Welcome to Number 12 in this series on Shanghai’s vibrant and delicious street foods.
Shanghai wouldn’t be Shanghai without its incredible street food! You can read about the others here:
Number 3 Liangpi – a spicy cold noodle dish
Number 4 Langzhou Lamian – hand-pulled noodles
Number 5 Cong You Bing – fried shallot pancakes
Number 6 Baozi – steamed buns, Shanghai style
Number 7 Jian Bing – the famous egg pancake
Number 14 Bao Mi Hua – exploding rice flowers
Number 16 Bing Tang Shan Zha – crystal sugar hawthorns
Number 21 Suzhou Shi Yue Bing – homestyle mooncakes
Number 22 Gui Hua Lian’ou – honeyed lotus root stuffed with sticky rice
Number 23 Cong You Ban Mian – scallion oil noodles
Number 25 Nuomi Cai Tou – fried clover pancakes
Number 26 Da Bing, Shao Bing – sesame breakfast pastries
Number 27 Ci Fan – sticky rice breakfast balls
Number 28 Gui Hua Gao – steamed osmanthus cake
Number 29 Zongzi – bamboo leaf wrapped sticky rice
Dàn juǎn 蛋卷 are literally ‘egg rolls’, but these are the sweet, brittle biscuit variety, not the savoury egg rolls known to many as spring rolls (chūn juǎn 春卷).
To make these delicious snacks a mildly sweet egg and wheat flour batter is spooned on to a hot griddle and cooked like a pancake or waffle, then, using gloves to protect from the heat, folded up and rolled whilst still soft.

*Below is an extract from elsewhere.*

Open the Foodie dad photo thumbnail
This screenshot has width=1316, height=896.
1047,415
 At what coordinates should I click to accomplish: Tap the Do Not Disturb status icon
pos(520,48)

As the dàn juǎn cools it becomes crunchy and biscuity. Variations include black sesame, white sesame, and seaweed flavours.

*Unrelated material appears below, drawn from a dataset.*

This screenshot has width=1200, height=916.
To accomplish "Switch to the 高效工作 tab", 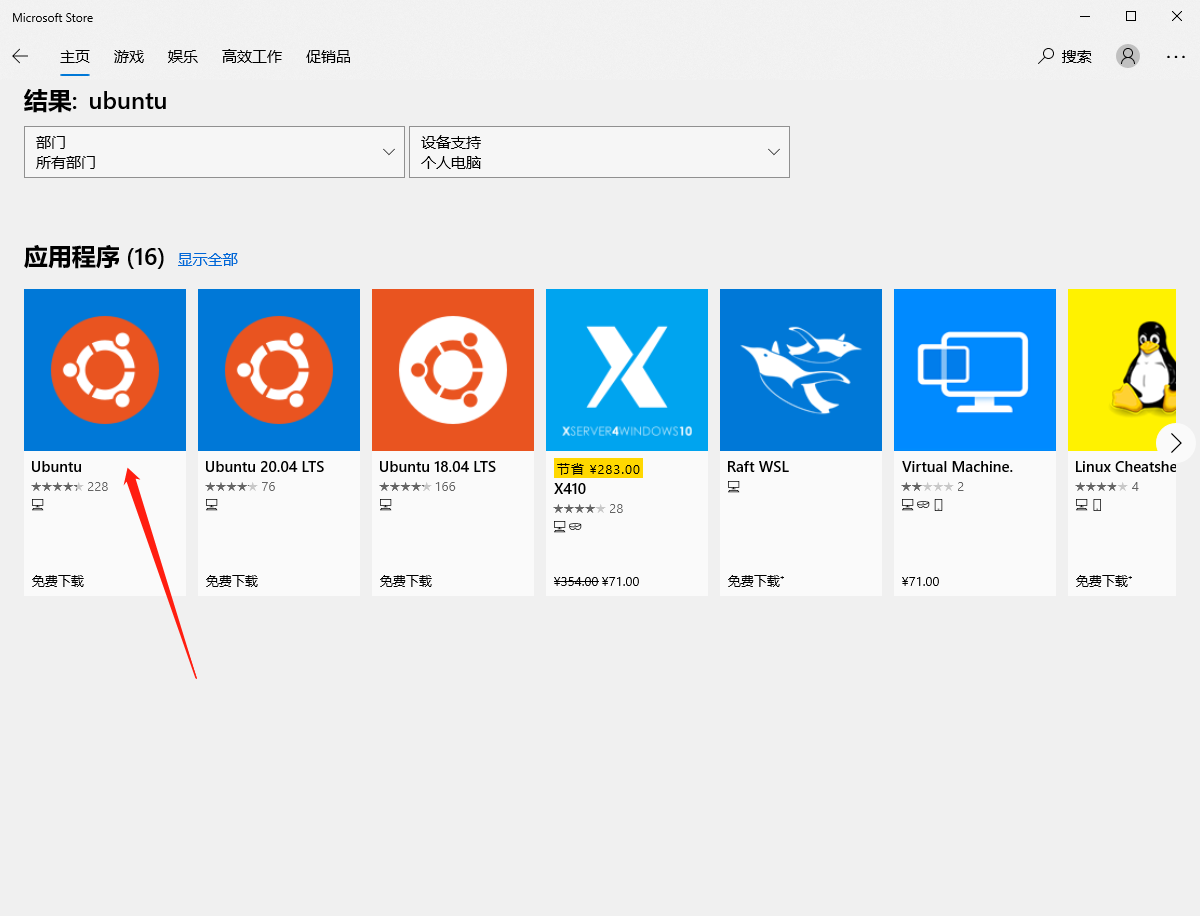I will [252, 56].
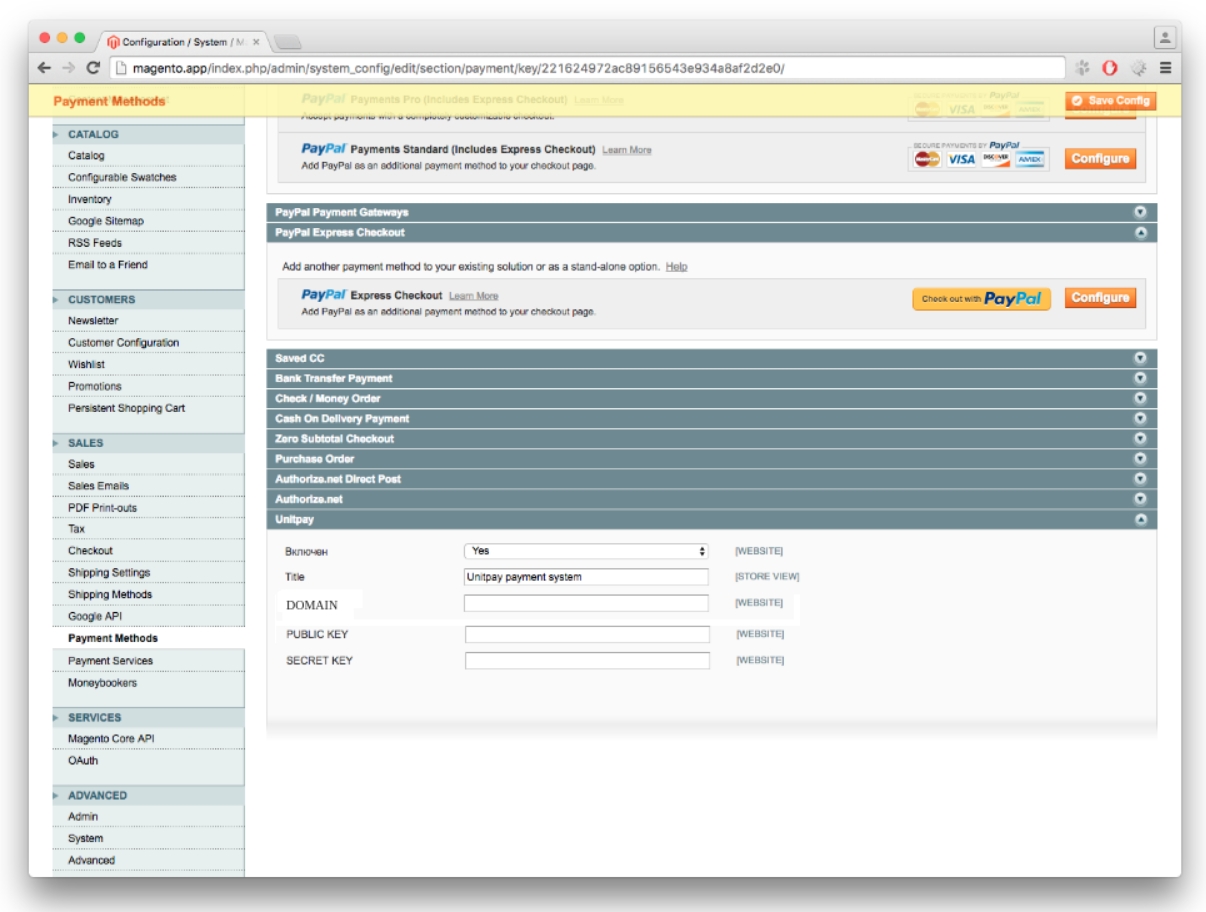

Some may not consider dàn juǎn a street food because they are available to buy in packets at the supermarket, just like biscuits. In Shanghai though, you can find dàn juǎn vendors at Si Pai Lo Lu, near Yu Gardens, and in the streets behind the fabric market on Lujiabang Lu. There are probably another fifty locations I don’t know about too! Hot off the griddle, and eaten as street food, they are a warm, crunchy, sweet snack.